Self Attention initially all you need

Understanding the Key to Modern NLP Models and Transformers

When we start learning transformers, we must start with attention first, especially self-attention if you are a beginner in this field. It is one of the core concepts of transformer architecture.

1. Why do we need self-attention?

The main work of self-attention is to convert static embeddings of a sentence into a contextual embedding so that each word (token) may contain the context of the whole sentence, and we can get better and more efficient results.

Now, here you may wonder why we need it, so to simplify, I am taking an example of two sentences where each sentence contains three words only:

1. River Bank Short
2. Money Bank Open

Static Embeddings

In these two sentences, we have a common word, “Bank,” but it has a different meaning in both sentences. In sentence one, the bank refers to the “ground at the edge of the river,” whereas in sentence two, it refers to the “place where you can deposit money or transfer it to others.” If we use the same embedding for both sentences, the quality of our language model will be downgraded.

§ **WHAT TO DO**
(1) Say whether each statement agrees with the self-attention article, answering yes or no and quoting the words from the article that decide it: (a) Self-attention turns static embeddings into contextual ones. (b) Each example sentence has four words. (c) In the second example sentence, "Bank" means ground at the edge of a river.
(2) Rewrite the paragraph of the self-attention article that begins "In these two sentences" as a short bulleted list that keeps its main facts.
The entries after this come from a separate source.

§ **ENTRIES PROVIDED**
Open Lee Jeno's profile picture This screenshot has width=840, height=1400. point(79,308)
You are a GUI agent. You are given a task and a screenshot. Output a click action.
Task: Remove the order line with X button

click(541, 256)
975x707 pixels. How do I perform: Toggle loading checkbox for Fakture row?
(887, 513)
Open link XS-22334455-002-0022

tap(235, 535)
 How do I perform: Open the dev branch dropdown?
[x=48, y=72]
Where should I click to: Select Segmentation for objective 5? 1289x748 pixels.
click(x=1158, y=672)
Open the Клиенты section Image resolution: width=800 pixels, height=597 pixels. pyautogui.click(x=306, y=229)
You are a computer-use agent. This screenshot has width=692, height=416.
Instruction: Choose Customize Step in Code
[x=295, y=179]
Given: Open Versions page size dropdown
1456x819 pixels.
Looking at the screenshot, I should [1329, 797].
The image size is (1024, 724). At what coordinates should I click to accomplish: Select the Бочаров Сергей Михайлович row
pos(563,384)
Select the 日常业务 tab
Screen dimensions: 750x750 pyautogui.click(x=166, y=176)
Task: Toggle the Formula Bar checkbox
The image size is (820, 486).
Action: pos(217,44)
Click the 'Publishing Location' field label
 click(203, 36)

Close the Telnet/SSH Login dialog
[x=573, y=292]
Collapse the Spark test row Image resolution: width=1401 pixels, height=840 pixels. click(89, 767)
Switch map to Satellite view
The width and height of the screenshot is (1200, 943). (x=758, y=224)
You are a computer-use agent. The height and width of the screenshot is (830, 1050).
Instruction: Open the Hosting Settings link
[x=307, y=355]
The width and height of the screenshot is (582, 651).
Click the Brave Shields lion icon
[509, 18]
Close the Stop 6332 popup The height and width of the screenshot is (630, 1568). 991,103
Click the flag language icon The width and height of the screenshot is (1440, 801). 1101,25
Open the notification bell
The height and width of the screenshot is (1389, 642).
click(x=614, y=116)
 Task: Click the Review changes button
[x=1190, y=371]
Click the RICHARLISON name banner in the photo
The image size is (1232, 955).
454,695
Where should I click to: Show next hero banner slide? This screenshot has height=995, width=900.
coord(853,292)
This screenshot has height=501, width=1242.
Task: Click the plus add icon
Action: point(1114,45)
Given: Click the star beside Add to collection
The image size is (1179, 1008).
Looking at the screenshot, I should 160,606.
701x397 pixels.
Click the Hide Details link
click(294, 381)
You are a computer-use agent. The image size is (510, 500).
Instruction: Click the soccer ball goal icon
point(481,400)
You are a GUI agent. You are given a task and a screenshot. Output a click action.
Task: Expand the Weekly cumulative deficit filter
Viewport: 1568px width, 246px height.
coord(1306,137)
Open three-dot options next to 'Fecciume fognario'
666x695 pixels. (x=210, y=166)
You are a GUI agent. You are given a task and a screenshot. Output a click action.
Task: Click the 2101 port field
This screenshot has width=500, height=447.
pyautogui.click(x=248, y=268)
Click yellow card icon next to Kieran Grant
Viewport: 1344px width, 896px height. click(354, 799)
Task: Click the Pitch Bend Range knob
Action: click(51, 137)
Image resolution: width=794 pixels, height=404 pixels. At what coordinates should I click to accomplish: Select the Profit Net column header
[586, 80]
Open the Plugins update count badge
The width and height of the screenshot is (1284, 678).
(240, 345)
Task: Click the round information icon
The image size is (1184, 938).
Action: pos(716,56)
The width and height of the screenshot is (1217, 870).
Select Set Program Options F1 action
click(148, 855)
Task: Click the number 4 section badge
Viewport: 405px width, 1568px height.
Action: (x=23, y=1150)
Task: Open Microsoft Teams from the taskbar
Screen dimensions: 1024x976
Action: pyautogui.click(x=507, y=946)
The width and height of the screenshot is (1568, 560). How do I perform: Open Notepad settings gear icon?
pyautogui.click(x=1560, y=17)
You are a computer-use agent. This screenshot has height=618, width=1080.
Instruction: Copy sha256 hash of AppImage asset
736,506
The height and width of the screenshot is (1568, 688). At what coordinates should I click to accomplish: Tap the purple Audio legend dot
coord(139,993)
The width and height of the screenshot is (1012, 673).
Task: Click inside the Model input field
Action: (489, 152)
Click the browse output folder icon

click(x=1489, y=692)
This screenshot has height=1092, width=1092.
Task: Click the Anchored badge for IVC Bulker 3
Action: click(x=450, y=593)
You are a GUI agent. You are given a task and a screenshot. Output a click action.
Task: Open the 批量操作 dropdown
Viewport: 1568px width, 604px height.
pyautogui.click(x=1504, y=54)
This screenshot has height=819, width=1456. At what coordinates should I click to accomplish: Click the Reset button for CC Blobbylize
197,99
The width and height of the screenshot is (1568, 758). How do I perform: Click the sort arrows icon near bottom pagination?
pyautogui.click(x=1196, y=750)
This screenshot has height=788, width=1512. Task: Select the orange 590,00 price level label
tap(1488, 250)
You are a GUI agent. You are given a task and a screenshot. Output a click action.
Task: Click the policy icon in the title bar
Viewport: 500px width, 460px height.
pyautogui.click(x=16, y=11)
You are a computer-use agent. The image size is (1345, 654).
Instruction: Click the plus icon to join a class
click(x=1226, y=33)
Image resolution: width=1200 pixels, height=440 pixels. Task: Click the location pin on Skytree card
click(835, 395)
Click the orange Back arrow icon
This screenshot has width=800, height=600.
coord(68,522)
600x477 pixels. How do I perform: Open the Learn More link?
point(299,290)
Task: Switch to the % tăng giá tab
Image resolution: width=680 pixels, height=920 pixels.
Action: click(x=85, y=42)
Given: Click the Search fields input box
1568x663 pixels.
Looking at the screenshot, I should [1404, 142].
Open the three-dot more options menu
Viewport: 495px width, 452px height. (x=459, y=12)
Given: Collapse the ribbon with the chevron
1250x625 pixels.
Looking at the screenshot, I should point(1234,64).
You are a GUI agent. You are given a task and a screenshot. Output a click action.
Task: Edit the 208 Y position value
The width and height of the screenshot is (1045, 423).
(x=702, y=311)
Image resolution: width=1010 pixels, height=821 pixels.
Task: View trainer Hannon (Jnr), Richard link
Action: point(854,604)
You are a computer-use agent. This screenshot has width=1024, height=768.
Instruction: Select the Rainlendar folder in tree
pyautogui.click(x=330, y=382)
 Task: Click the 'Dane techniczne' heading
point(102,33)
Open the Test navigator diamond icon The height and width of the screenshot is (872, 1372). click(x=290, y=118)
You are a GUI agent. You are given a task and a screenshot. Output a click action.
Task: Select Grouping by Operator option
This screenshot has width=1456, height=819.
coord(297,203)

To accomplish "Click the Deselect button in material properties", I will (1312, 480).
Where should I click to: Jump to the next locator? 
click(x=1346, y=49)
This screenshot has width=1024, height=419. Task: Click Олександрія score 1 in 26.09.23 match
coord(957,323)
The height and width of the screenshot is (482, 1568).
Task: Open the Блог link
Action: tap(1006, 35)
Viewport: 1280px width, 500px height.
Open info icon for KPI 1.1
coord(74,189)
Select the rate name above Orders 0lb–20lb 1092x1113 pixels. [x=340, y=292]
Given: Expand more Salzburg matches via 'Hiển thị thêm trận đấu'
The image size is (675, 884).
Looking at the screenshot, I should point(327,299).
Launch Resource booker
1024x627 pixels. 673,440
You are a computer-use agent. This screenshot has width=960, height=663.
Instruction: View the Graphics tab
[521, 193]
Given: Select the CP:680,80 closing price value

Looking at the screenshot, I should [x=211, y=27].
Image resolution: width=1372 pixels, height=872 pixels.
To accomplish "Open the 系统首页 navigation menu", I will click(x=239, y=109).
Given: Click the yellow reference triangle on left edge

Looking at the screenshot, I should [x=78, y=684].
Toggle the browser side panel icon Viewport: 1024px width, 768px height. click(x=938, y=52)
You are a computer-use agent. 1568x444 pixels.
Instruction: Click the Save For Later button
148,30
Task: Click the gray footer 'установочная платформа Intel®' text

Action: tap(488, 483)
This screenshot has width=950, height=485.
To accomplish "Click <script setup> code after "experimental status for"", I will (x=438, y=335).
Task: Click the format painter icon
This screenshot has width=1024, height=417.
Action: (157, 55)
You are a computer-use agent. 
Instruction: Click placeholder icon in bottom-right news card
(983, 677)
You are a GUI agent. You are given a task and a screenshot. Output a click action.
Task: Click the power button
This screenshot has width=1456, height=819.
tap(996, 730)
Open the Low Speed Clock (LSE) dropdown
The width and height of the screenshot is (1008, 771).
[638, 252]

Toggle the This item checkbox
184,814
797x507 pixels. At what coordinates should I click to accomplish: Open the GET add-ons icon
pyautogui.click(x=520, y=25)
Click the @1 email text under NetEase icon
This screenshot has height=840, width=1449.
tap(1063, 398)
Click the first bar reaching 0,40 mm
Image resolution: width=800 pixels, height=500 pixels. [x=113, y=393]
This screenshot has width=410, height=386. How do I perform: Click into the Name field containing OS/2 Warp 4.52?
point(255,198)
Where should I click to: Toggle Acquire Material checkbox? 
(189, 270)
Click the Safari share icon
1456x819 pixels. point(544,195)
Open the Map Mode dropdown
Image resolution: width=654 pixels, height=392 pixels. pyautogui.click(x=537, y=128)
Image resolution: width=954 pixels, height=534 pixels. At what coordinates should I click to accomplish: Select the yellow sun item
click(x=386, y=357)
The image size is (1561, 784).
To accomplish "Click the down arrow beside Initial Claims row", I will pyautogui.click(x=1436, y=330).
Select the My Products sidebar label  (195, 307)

§ **FINAL RESULTS**
(1)
(a) Yes: "convert static embeddings of a sentence into a contextual embedding"
(b) No: "each sentence contains three words only"
(c) No: "in sentence two, it refers to the “place where you can deposit money or transfer it to others.”"

(2)
- Both sentences share the word "Bank," but its meaning differs.
- Sentence one: the ground at the edge of the river.
- Sentence two: a place to deposit or transfer money.
- Using the same embedding in both lowers the language model's quality.